Cagliari NewsPROTOTIPO v0

Cagliari | Ultime notizie ed eventi da Cagliari

Sardegna

Caos Oss, il caso Brotzu accende lo scontro: “Mandati via i precari storici nonostante la carenza di organico”

Luglio 3, 2026 · Paolo Rapeanu

Caos sanità in Sardegna, è scontro totale sulle graduatorie Oss del Brotzu: Fratelli d’Italia attacca la Giunta Todde

Caos sanità in Sardegna, è scontro totale sulle graduatorie Oss del Brotzu: Fratelli d’Italia attacca la Giunta Todde.
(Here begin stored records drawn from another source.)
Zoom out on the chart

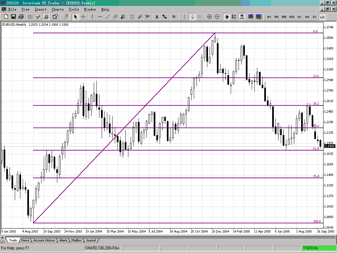tap(218, 17)
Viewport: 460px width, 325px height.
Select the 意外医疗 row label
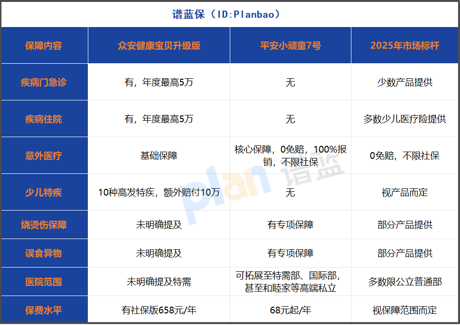(45, 155)
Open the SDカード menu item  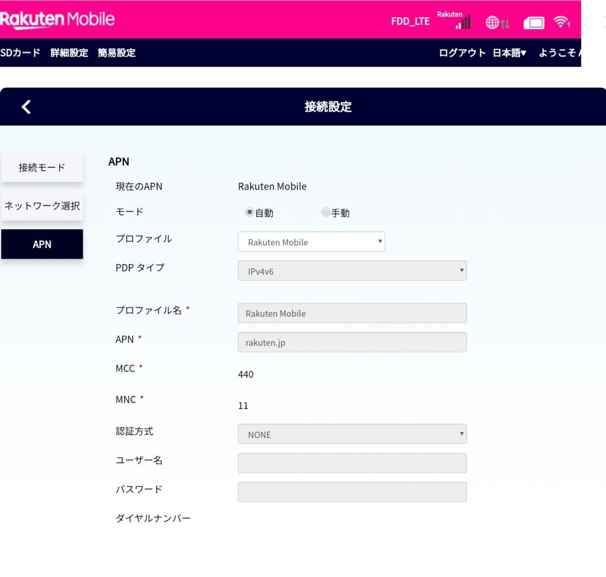20,53
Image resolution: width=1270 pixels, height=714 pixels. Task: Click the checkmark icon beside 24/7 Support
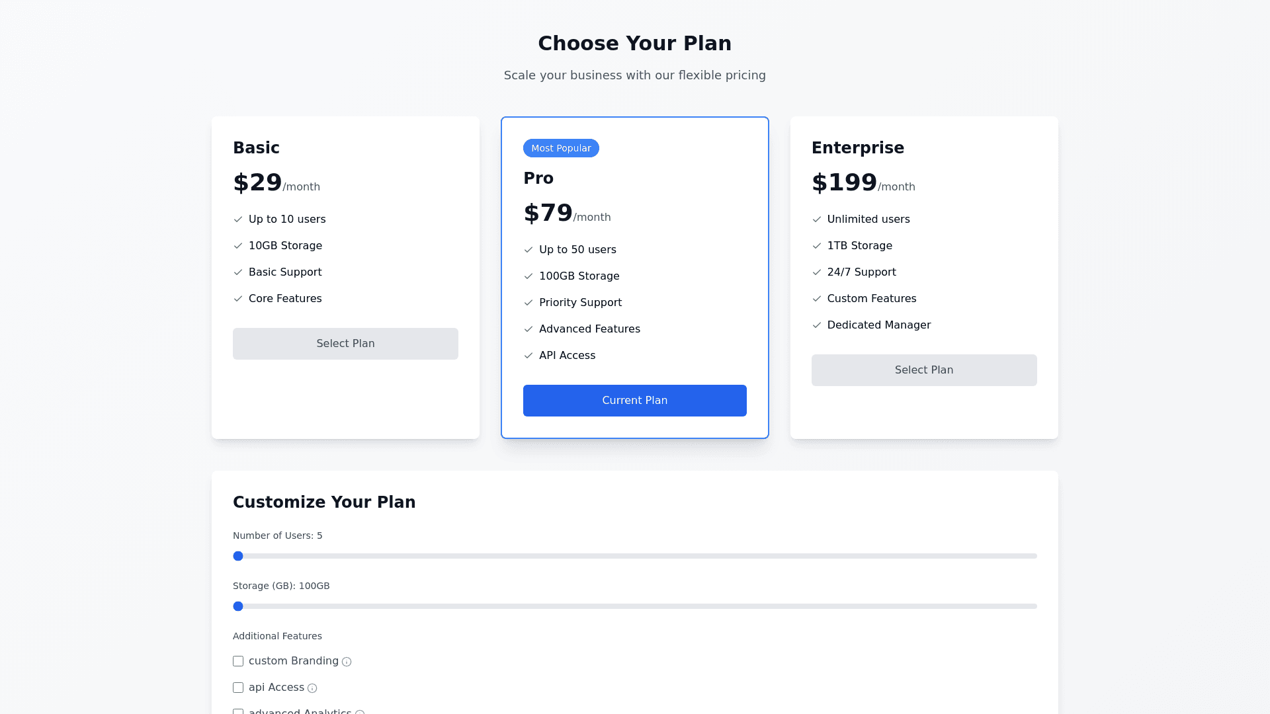817,272
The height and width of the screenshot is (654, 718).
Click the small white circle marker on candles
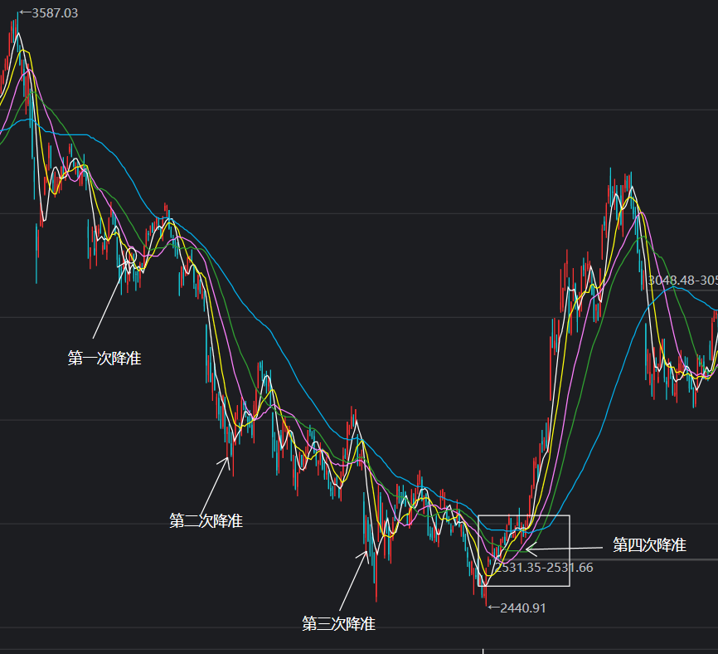(131, 254)
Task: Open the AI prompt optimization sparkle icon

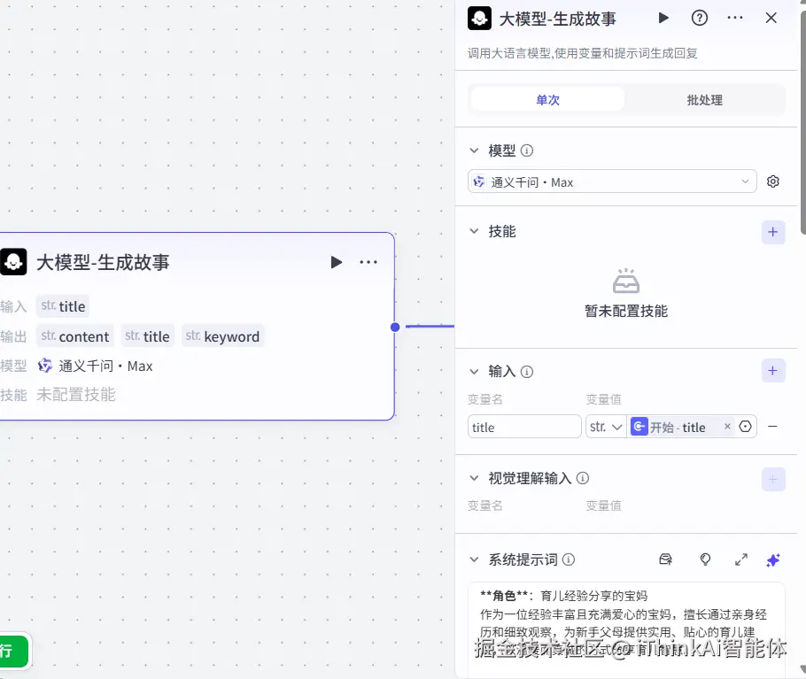Action: [x=772, y=559]
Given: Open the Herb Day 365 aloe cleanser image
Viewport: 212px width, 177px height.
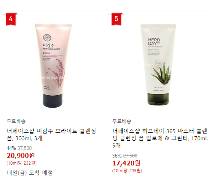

Una durissima bufera politica e gestionale si abbatte sul comparto sanitario della Regione Sardegna. Al centro della tempesta c’è il blocco delle graduatorie vigenti e delle procedure di stabilizzazione destinate agli Operatori Socio Sanitari (OSS), una situazione che sta sollevando accese polemiche e che rischia di trascinare le strutture ospedaliere dell’isola verso il collasso assistenziale. A sollevare il caso in maniera formale e perentoria è il consigliere regionale di Fratelli d’Italia, Alessandro Sorgia, il quale ha depositato un’interrogazione urgente indirizzata direttamente alla Presidente della Regione. L’esponente dell’opposizione ha delineato un quadro fortemente critico, definendo l’attuale gestione come una “situazione paradossale” che non solo calpesta i diritti fondamentali dei lavoratori della sanità, ma mette a repentaglio in modo diretto la qualità e la continuità dell’assistenza medica e infermieristica rivolta ai degenti.
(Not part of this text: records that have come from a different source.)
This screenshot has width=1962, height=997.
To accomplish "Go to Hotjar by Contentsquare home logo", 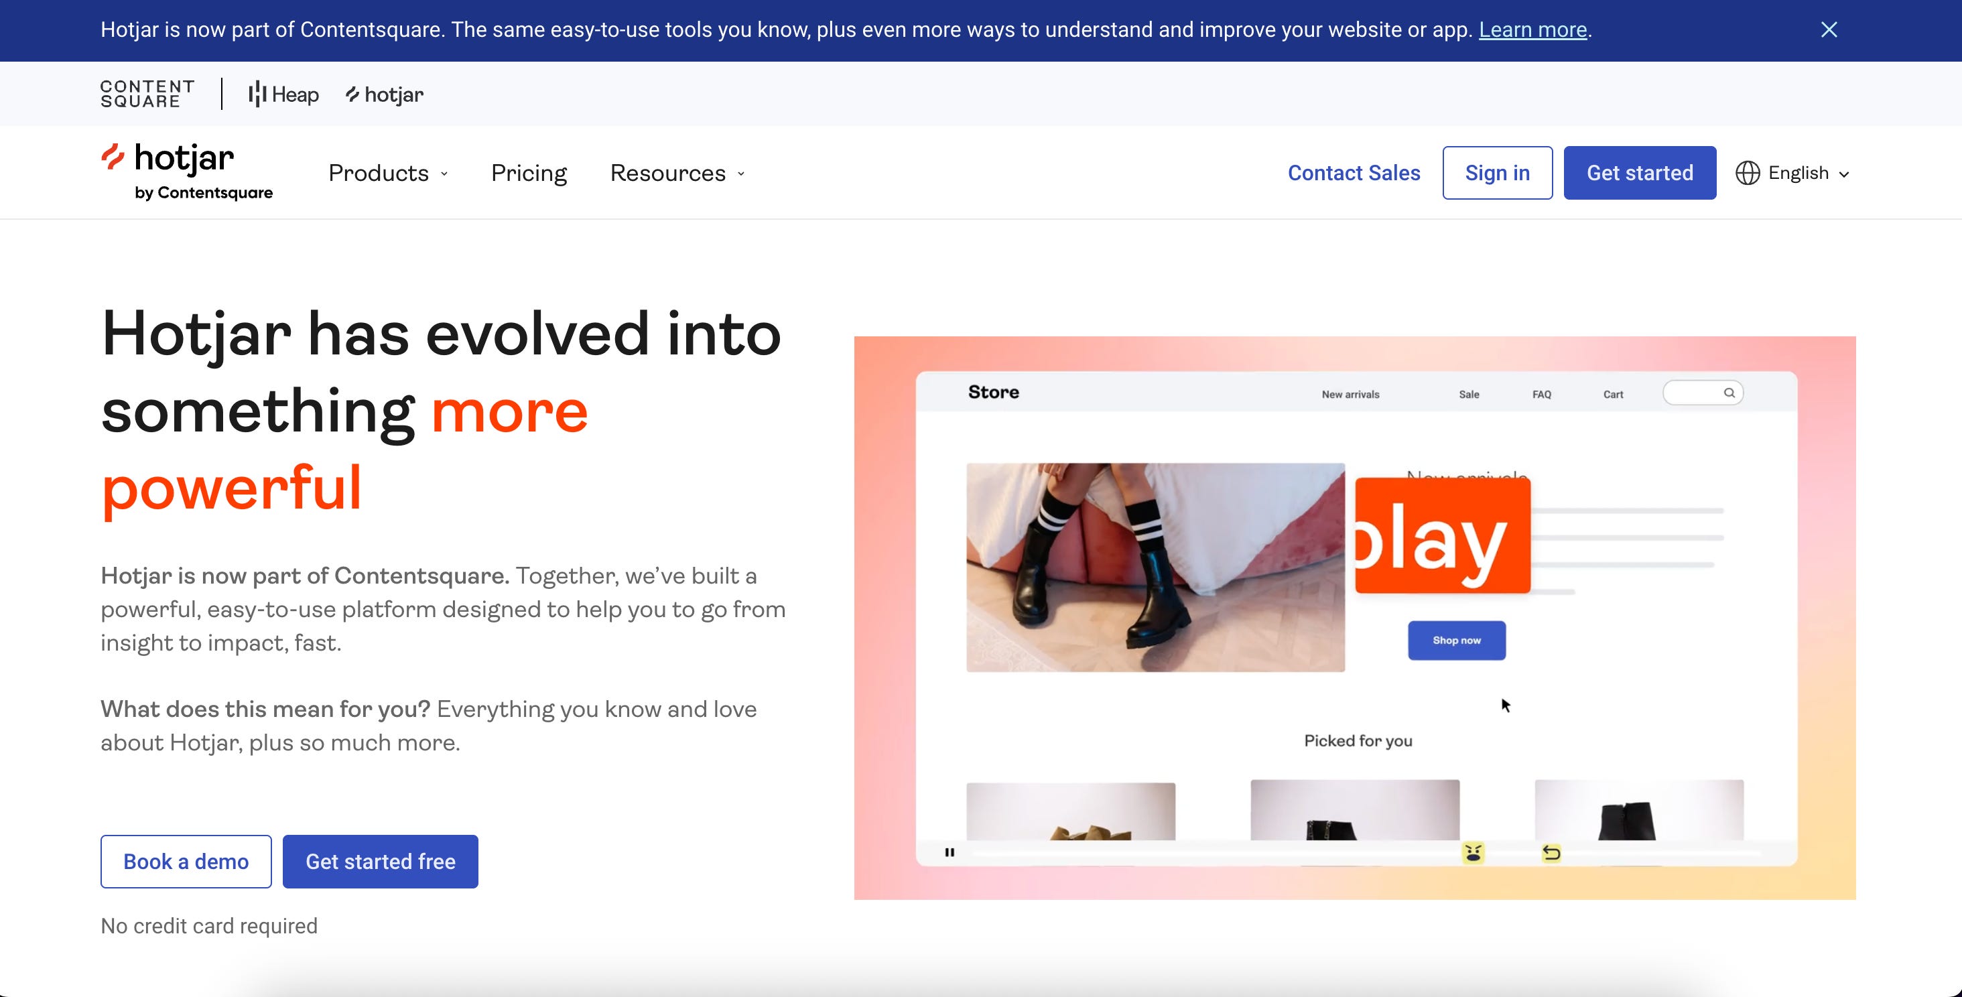I will tap(187, 172).
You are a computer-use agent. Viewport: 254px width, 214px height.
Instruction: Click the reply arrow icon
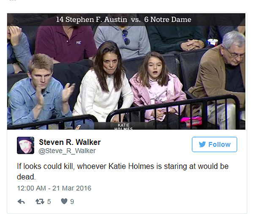[21, 201]
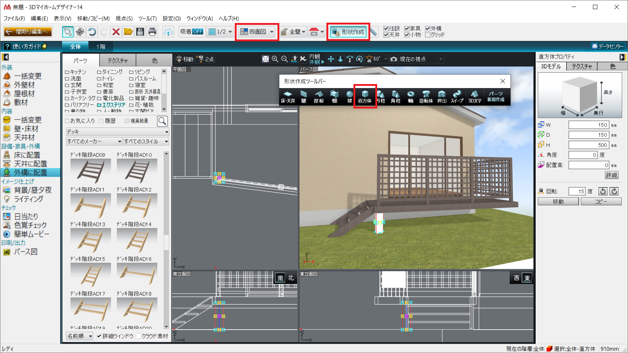Toggle the 詳細ウインドウ checkbox

[x=99, y=336]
L’iniziativa ispettiva intrapresa da Sorgia nasce dalla necessità di fare immediata chiarezza su quello che viene descritto come un vero e proprio tradimento delle promesse fatte nei mesi scorsi dall’esecutivo regionale. L’obiettivo dichiarato del consigliere di Fratelli d’Italia è spingere la Regione a sbloccare con effetto immediato le procedure di assunzione, una misura ritenuta fondamentale e non più procrastinabile se si vuole evitare una paralisi totale dei reparti ospedalieri sardi, già messi a dura prova da carenze strutturali e carichi di lavoro diventati insostenibili per il personale in corsia.

Le promesse disattese della Giunta regionale

L’atto ispettivo urgente depositato da Alessandro Sorgia scava a fondo nelle decisioni politiche e amministrative assunte nel recente passato, mettendo in evidenza una netta discrepanza tra gli impegni presi pubblicamente e le azioni concretamente messe in atto dalle aziende sanitarie. Il fulcro della contestazione risiede nelle promesse disattese da parte della Giunta regionale, la quale alla fine dell’anno 2025 si era esplicitamente impegnata a portare avanti la campagna di reclutamento del personale sanitario seguendo un criterio di equità e bilanciamento ben preciso. La linea d’azione concordata prevedeva infatti di procedere alle assunzioni degli Operatori Socio Sanitari attingendo in parti uguali da due canali distinti, applicando il principio rigoroso del “metà dalle graduatorie e metà dalle stabilizzazioni”.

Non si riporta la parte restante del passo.